Bill Werde, Bilboard Magazine's Editorial Director since 2008, has abruptly exited the music trade publication. Owners Guggenheim Partners have announced that Janice Min, who transformed their Hollywood Reporter from dull movie trade rag to glitzy glossy, will now add helmsman of Billboard to her portfilio.
No mention of Werde's exit was made when announcing Min's arrival, but Werde has since tweeted that he is "leaving" Billboard. "Mine has been an amazing seat from which to watch the entertainment business evolve" Werde wrote on his blog. "Guggenheim Digital has expressed interest in me working to develop some new ideas within their framework of companies, and I look forward to applying an entrepreneurial approach to the entertainment and media realms that we’ve all spent so much time studying. More soon!"
Werde spent much of the last 5 years as the very public face of Billboard. But his efforts to transform the publication, even as the music industry was undergoing seismic transformation, have sometimes gotten mixed reviews.
An initiative designed to serve newly empowered independent musicians fell flat; and efforts by some artists and labels to find new marketing and sales channels often led to exclusion from the venerable Billboard Charts. After Amazon sold a hot Lady Gaga album for 99 cents, Billboard decided that anything priced under $5 wouldn't count. But months later, when Jay Z made a deal with Samsung to buy 1 million copies at $5 each and give them away, Werde & Company decided those didn't count as sales either.

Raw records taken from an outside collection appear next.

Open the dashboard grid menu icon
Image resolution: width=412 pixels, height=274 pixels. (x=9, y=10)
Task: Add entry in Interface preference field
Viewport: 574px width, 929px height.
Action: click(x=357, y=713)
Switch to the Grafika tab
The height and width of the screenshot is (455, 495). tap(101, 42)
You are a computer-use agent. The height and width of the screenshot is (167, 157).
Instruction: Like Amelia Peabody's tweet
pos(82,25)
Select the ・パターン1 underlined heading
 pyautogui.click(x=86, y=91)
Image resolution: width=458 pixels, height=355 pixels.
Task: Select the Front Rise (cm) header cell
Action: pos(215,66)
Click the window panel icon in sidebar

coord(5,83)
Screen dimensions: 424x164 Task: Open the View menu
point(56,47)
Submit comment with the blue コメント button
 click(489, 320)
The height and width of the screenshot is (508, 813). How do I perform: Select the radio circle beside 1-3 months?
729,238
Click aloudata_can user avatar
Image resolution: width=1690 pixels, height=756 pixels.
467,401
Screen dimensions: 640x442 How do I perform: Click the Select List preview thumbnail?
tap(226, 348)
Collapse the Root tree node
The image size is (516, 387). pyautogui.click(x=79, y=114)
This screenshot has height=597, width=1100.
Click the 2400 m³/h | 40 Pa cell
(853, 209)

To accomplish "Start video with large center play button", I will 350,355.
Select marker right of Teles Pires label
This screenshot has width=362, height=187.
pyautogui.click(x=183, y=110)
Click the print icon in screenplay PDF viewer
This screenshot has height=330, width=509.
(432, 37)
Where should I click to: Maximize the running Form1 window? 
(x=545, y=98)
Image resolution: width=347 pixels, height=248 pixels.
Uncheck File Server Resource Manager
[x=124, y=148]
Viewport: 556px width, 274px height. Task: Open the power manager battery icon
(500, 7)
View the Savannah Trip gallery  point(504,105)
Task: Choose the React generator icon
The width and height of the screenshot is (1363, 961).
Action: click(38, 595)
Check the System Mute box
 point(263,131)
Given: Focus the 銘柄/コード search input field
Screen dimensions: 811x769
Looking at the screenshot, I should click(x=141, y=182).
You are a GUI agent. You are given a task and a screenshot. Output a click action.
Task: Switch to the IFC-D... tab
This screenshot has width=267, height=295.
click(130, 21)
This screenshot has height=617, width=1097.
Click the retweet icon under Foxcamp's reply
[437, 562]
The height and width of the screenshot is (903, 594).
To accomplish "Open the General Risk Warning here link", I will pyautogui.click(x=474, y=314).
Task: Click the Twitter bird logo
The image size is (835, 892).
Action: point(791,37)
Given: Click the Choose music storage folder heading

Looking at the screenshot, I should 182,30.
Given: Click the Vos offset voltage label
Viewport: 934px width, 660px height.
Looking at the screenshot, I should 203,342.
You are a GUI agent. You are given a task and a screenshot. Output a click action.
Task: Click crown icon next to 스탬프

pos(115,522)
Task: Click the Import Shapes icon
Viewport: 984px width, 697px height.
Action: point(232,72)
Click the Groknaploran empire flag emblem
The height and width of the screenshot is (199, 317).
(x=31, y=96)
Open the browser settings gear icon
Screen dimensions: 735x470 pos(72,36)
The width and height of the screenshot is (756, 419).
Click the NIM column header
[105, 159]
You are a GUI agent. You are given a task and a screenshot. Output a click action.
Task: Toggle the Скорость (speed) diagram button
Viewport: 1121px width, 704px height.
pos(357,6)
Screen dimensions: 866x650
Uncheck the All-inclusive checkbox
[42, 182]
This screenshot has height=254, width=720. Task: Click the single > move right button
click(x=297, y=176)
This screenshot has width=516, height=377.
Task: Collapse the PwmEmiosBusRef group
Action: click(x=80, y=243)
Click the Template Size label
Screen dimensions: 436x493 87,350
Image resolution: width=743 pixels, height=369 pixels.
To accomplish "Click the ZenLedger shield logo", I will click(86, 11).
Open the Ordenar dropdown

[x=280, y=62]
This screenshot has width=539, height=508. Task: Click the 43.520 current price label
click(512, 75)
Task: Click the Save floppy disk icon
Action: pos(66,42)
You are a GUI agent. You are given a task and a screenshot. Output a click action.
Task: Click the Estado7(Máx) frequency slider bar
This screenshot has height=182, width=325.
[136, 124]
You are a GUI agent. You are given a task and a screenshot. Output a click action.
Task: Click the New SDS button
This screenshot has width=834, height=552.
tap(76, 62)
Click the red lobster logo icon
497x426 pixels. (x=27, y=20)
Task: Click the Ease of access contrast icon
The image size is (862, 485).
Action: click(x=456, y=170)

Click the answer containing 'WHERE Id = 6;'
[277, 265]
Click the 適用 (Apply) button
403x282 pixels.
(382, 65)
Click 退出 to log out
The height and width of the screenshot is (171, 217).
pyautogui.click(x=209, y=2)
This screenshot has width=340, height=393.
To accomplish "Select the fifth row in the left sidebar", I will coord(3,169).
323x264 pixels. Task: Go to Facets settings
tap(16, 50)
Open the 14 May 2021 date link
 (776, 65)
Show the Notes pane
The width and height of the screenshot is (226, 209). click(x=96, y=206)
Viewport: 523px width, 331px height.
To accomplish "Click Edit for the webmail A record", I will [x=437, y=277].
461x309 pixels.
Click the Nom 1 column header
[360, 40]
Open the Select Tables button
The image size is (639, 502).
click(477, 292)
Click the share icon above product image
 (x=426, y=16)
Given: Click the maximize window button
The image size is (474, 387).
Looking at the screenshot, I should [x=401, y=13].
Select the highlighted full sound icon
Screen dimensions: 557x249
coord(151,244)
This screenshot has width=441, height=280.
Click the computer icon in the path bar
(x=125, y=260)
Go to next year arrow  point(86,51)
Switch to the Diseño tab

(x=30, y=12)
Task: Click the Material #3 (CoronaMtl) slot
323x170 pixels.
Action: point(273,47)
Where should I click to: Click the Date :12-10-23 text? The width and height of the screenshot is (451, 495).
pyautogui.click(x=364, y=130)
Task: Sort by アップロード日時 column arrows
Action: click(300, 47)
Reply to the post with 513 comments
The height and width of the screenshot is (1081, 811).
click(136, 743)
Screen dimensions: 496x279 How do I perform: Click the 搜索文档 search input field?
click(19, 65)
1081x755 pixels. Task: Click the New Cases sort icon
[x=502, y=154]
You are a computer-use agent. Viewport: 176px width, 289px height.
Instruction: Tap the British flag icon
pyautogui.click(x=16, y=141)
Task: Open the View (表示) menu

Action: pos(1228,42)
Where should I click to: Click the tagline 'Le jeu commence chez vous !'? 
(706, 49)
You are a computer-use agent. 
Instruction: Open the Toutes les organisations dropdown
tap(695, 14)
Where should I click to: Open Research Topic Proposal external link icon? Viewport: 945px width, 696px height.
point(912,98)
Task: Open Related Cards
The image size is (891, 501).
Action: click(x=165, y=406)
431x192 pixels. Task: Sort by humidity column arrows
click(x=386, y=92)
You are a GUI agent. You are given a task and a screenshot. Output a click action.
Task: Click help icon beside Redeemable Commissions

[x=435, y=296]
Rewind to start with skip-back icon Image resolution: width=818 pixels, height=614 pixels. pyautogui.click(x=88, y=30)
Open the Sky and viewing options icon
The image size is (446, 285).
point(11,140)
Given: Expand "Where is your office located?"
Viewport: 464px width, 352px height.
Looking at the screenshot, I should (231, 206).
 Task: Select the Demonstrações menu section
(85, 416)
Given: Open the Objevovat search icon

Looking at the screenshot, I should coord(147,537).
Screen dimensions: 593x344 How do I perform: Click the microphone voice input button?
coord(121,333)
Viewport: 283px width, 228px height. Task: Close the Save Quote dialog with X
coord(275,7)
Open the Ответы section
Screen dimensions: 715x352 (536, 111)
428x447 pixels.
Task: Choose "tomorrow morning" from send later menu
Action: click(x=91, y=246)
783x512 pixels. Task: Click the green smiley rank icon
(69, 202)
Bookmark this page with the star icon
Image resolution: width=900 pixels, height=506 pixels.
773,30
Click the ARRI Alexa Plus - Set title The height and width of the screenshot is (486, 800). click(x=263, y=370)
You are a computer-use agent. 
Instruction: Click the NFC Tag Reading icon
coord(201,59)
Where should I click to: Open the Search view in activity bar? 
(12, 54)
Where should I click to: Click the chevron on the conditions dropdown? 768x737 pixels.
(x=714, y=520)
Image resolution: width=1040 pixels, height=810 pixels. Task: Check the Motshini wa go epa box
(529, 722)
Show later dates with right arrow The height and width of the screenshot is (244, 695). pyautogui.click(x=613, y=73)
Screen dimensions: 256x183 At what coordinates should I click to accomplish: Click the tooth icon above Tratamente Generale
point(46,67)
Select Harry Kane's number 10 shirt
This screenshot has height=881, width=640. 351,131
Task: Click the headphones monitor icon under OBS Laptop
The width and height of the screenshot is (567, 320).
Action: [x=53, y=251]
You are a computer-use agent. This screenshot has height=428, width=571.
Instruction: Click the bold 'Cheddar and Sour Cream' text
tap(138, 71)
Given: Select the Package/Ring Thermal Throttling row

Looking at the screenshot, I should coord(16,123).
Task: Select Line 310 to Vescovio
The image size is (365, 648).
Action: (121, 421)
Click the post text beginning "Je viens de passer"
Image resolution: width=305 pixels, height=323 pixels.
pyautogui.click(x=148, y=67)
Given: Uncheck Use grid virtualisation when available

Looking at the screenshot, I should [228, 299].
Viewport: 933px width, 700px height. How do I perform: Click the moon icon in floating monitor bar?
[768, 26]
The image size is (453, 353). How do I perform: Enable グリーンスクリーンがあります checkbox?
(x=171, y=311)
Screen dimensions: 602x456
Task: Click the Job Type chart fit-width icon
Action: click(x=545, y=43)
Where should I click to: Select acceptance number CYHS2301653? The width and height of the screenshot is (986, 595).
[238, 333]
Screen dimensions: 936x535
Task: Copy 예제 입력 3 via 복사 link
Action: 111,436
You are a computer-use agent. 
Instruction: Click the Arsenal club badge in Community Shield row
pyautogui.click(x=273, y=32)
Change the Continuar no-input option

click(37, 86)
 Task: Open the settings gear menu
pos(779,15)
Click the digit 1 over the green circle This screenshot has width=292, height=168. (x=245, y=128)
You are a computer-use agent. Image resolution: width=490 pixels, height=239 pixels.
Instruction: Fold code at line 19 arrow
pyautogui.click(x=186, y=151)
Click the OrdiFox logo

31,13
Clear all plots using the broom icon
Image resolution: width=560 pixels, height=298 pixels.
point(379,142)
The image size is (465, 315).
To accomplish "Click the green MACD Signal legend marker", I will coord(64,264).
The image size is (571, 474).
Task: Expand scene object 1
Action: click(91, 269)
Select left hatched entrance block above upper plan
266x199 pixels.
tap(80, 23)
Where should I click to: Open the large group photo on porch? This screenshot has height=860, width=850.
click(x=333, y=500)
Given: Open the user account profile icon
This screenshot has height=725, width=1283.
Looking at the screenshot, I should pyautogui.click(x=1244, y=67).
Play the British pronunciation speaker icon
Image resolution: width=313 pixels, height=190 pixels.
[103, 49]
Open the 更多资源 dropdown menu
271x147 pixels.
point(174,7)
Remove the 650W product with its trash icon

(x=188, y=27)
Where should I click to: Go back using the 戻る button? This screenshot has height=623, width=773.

What's Next For Billboard?
“It’s the music industry after all,” Min said in an interview this week. “We should be able to have some fun with it.”
Min has turned The Hollywood Reporter into a gossipy hip Hollywood magazine. But at same time, she has not abandoned in-depth journalism, including about the music industry. In fact, in recent months, a sizable number of articles on Billboard.biz and in the print edition were written for and first published on HR.
The music industry, however, is not as big or rich as the film business; and whether there's a profitable niche for Prez Hilton meets The Atlantic, remains to be seen.